WHAT IS BEING ASKED
Hand back all of the records exactly as they read.

###

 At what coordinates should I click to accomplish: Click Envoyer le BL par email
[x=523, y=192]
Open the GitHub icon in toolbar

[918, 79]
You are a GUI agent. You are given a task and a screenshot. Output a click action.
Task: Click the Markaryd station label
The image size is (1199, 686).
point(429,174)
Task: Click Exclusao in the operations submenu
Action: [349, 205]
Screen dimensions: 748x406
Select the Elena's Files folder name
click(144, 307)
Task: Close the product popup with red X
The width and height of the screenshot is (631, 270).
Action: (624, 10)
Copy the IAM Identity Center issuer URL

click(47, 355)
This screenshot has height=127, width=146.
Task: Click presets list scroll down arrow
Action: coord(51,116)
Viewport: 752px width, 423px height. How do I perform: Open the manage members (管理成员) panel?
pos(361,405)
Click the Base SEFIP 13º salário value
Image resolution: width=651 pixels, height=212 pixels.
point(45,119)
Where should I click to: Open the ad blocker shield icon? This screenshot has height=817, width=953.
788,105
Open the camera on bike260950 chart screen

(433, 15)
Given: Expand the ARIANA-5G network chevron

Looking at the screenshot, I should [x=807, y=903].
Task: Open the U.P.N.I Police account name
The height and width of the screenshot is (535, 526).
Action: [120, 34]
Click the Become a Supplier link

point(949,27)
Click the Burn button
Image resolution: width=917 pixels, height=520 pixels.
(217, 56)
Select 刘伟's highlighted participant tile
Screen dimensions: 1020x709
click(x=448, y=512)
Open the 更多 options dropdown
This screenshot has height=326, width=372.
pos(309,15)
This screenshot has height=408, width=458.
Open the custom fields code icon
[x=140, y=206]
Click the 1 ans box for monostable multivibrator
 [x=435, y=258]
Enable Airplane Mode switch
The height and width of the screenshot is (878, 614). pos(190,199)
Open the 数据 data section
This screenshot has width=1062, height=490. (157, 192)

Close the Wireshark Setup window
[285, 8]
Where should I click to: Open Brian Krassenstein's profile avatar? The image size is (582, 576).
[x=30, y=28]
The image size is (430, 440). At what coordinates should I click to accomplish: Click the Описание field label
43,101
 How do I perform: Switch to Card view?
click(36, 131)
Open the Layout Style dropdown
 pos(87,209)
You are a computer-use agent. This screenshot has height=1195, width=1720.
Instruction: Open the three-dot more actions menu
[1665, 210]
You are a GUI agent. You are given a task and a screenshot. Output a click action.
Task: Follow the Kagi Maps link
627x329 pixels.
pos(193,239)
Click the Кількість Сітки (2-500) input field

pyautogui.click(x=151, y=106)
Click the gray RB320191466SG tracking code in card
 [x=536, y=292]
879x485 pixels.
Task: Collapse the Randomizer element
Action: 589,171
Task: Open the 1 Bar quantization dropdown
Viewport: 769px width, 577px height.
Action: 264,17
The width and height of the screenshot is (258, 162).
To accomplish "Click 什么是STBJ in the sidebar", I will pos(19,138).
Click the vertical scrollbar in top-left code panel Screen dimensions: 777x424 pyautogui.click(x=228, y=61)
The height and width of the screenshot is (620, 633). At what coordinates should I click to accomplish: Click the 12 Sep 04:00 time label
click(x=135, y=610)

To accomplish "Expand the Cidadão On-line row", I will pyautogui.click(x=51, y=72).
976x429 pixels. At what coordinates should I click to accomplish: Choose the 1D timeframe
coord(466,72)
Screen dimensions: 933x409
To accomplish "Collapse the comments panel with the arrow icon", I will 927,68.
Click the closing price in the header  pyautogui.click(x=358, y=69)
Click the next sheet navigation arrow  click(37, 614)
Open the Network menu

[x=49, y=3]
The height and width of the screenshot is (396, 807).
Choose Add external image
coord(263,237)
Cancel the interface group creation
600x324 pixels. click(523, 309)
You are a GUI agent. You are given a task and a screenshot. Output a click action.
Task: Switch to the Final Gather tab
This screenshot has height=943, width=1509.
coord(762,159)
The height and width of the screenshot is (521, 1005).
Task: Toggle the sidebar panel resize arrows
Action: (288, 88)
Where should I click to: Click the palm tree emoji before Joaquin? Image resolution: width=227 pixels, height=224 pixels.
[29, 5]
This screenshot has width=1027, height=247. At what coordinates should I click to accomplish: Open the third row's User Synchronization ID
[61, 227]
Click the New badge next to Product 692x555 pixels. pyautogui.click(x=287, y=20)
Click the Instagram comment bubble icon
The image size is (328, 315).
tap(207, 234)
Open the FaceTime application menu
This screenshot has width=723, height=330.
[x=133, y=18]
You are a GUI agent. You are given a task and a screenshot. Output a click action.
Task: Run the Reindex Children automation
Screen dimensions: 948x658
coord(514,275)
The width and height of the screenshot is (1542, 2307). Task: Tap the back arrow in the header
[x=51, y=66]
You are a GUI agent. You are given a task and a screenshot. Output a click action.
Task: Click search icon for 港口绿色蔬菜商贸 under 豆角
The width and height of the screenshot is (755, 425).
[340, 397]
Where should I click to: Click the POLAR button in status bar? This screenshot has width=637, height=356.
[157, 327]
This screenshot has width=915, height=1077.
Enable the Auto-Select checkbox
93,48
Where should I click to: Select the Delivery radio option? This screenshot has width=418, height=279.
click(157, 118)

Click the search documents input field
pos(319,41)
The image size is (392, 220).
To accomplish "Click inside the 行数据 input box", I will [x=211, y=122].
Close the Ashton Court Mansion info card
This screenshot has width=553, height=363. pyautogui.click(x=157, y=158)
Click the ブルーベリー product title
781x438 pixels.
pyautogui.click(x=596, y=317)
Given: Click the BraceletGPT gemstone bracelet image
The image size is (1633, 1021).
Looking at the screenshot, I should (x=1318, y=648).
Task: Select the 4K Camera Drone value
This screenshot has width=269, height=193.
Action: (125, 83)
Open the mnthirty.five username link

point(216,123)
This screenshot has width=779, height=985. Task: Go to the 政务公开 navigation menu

###

RESULT FOR THIS EXERCISE
 At what coordinates should I click to accomplish: Click Envoyer le BL par email
[x=523, y=192]
Open the GitHub icon in toolbar

[918, 79]
You are a GUI agent. You are given a task and a screenshot. Output a click action.
Task: Click the Markaryd station label
The image size is (1199, 686).
point(429,174)
Task: Click Exclusao in the operations submenu
Action: [349, 205]
Screen dimensions: 748x406
Select the Elena's Files folder name
click(144, 307)
Task: Close the product popup with red X
The width and height of the screenshot is (631, 270).
Action: (624, 10)
Copy the IAM Identity Center issuer URL

click(47, 355)
This screenshot has height=127, width=146.
Task: Click presets list scroll down arrow
Action: coord(51,116)
Viewport: 752px width, 423px height. How do I perform: Open the manage members (管理成员) panel?
pos(361,405)
Click the Base SEFIP 13º salário value
Image resolution: width=651 pixels, height=212 pixels.
point(45,119)
Where should I click to: Open the ad blocker shield icon? This screenshot has height=817, width=953.
788,105
Open the camera on bike260950 chart screen

(433, 15)
Given: Expand the ARIANA-5G network chevron

Looking at the screenshot, I should [x=807, y=903].
Task: Open the U.P.N.I Police account name
The height and width of the screenshot is (535, 526).
Action: [120, 34]
Click the Become a Supplier link

point(949,27)
Click the Burn button
Image resolution: width=917 pixels, height=520 pixels.
(217, 56)
Select 刘伟's highlighted participant tile
Screen dimensions: 1020x709
click(x=448, y=512)
Open the 更多 options dropdown
This screenshot has height=326, width=372.
pos(309,15)
This screenshot has height=408, width=458.
Open the custom fields code icon
[x=140, y=206]
Click the 1 ans box for monostable multivibrator
 [x=435, y=258]
Enable Airplane Mode switch
The height and width of the screenshot is (878, 614). pos(190,199)
Open the 数据 data section
This screenshot has width=1062, height=490. (157, 192)

Close the Wireshark Setup window
[285, 8]
Where should I click to: Open Brian Krassenstein's profile avatar? The image size is (582, 576).
[x=30, y=28]
The image size is (430, 440). At what coordinates should I click to accomplish: Click the Описание field label
43,101
 How do I perform: Switch to Card view?
click(36, 131)
Open the Layout Style dropdown
 pos(87,209)
You are a computer-use agent. This screenshot has height=1195, width=1720.
Instruction: Open the three-dot more actions menu
[1665, 210]
You are a GUI agent. You are given a task and a screenshot. Output a click action.
Task: Follow the Kagi Maps link
627x329 pixels.
pos(193,239)
Click the Кількість Сітки (2-500) input field

pyautogui.click(x=151, y=106)
Click the gray RB320191466SG tracking code in card
 [x=536, y=292]
879x485 pixels.
Task: Collapse the Randomizer element
Action: 589,171
Task: Open the 1 Bar quantization dropdown
Viewport: 769px width, 577px height.
Action: 264,17
The width and height of the screenshot is (258, 162).
To accomplish "Click 什么是STBJ in the sidebar", I will pos(19,138).
Click the vertical scrollbar in top-left code panel Screen dimensions: 777x424 pyautogui.click(x=228, y=61)
The height and width of the screenshot is (620, 633). At what coordinates should I click to accomplish: Click the 12 Sep 04:00 time label
click(x=135, y=610)

To accomplish "Expand the Cidadão On-line row", I will pyautogui.click(x=51, y=72).
976x429 pixels. At what coordinates should I click to accomplish: Choose the 1D timeframe
coord(466,72)
Screen dimensions: 933x409
To accomplish "Collapse the comments panel with the arrow icon", I will 927,68.
Click the closing price in the header  pyautogui.click(x=358, y=69)
Click the next sheet navigation arrow  click(37, 614)
Open the Network menu

[x=49, y=3]
The height and width of the screenshot is (396, 807).
Choose Add external image
coord(263,237)
Cancel the interface group creation
600x324 pixels. click(523, 309)
You are a GUI agent. You are given a task and a screenshot. Output a click action.
Task: Switch to the Final Gather tab
This screenshot has height=943, width=1509.
coord(762,159)
The height and width of the screenshot is (521, 1005).
Task: Toggle the sidebar panel resize arrows
Action: (288, 88)
Where should I click to: Click the palm tree emoji before Joaquin? Image resolution: width=227 pixels, height=224 pixels.
[29, 5]
This screenshot has width=1027, height=247. At what coordinates should I click to accomplish: Open the third row's User Synchronization ID
[61, 227]
Click the New badge next to Product 692x555 pixels. pyautogui.click(x=287, y=20)
Click the Instagram comment bubble icon
The image size is (328, 315).
tap(207, 234)
Open the FaceTime application menu
This screenshot has width=723, height=330.
[x=133, y=18]
You are a GUI agent. You are given a task and a screenshot. Output a click action.
Task: Run the Reindex Children automation
Screen dimensions: 948x658
coord(514,275)
The width and height of the screenshot is (1542, 2307). Task: Tap the back arrow in the header
[x=51, y=66]
You are a GUI agent. You are given a task and a screenshot. Output a click action.
Task: Click search icon for 港口绿色蔬菜商贸 under 豆角
The width and height of the screenshot is (755, 425).
[340, 397]
Where should I click to: Click the POLAR button in status bar? This screenshot has width=637, height=356.
[157, 327]
This screenshot has width=915, height=1077.
Enable the Auto-Select checkbox
93,48
Where should I click to: Select the Delivery radio option? This screenshot has width=418, height=279.
click(157, 118)

Click the search documents input field
pos(319,41)
The image size is (392, 220).
To accomplish "Click inside the 行数据 input box", I will [x=211, y=122].
Close the Ashton Court Mansion info card
This screenshot has width=553, height=363. pyautogui.click(x=157, y=158)
Click the ブルーベリー product title
781x438 pixels.
pyautogui.click(x=596, y=317)
Given: Click the BraceletGPT gemstone bracelet image
The image size is (1633, 1021).
Looking at the screenshot, I should (x=1318, y=648).
Task: Select the 4K Camera Drone value
This screenshot has width=269, height=193.
Action: (125, 83)
Open the mnthirty.five username link

point(216,123)
This screenshot has width=779, height=985. Task: Go to the 政务公开 navigation menu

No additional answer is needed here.